The board has authorised the company to bring in "social and private investors" who would acquire up to 30 percent of the business, said Sinopec, formally known as China Petroleum & Chemical Corp .
The statement gave no further details. It did not say whether the sale was open to foreigners, but analysts expect it to be reserved largely for domestic investors.
Sinopec's marketing division contains both wholesale and retail operations, with more than 30,000 petrol stations across the country. The business posted an unaudited operating profit of 27.03 billion yuan ($4.46 billion) for the first nine months of 2013, down 10.5 percent year on year.
Sinopec and other state oil giants such as PetroChina and CNOOC Ltd dominate the oil and gas sector of the world's largest energy user. Private investors have long complained of a lack of access to the lucrative industry.
China's government has vowed to let the private sector play a bigger role in the economy and said in November it was studying ways to allow more private investment in energy as part of broader efforts to boost the economy.
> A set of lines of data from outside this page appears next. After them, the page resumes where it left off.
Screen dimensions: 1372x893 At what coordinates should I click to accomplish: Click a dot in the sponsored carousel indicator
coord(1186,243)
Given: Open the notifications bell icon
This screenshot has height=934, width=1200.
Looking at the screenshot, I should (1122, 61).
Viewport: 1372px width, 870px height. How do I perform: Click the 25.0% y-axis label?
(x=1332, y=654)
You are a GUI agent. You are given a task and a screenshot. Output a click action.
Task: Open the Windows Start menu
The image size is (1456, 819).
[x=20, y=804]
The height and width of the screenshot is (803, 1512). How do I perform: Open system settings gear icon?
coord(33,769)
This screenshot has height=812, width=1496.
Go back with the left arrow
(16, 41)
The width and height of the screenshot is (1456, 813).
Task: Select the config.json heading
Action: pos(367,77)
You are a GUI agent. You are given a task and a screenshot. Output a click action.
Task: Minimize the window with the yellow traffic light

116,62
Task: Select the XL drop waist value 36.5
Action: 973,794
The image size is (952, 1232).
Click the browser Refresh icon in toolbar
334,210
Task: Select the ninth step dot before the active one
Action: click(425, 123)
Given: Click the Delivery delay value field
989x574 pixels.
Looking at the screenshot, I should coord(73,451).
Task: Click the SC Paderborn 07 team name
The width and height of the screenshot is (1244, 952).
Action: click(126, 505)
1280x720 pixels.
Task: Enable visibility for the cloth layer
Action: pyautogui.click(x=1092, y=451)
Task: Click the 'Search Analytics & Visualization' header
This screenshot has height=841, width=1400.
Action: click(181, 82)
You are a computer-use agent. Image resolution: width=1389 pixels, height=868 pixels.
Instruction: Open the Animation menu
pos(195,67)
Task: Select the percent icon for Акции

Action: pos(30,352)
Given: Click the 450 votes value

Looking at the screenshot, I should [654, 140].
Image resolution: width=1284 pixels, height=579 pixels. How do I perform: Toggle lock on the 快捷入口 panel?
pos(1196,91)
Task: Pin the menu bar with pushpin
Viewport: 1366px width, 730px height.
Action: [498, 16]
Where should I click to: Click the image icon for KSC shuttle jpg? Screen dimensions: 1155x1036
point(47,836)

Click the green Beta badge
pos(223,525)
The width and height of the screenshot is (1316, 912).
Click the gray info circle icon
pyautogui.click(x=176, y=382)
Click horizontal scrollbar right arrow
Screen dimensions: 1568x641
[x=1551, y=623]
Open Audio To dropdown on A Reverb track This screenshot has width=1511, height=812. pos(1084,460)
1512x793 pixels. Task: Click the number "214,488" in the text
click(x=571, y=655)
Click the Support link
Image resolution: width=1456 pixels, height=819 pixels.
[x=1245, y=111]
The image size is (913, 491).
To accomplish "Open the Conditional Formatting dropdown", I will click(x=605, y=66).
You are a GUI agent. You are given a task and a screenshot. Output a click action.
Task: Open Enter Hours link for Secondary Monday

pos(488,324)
PetroChina, the country's dominant oil and gas producer, has divested part of its pipeline activities, raising billions of dollars.
Neil Beveridge, senior energy analyst at Bernstein Research, expects operating profit at Sinopec's marketing division to rise to 52 billion yuan in 2015 from 42 billion yuan in 2013.
"The divestment of a part of the marketing segment should enable Sinopec to begin to unlock the enormous hidden value within the company," Beveridge wrote in a note to clients.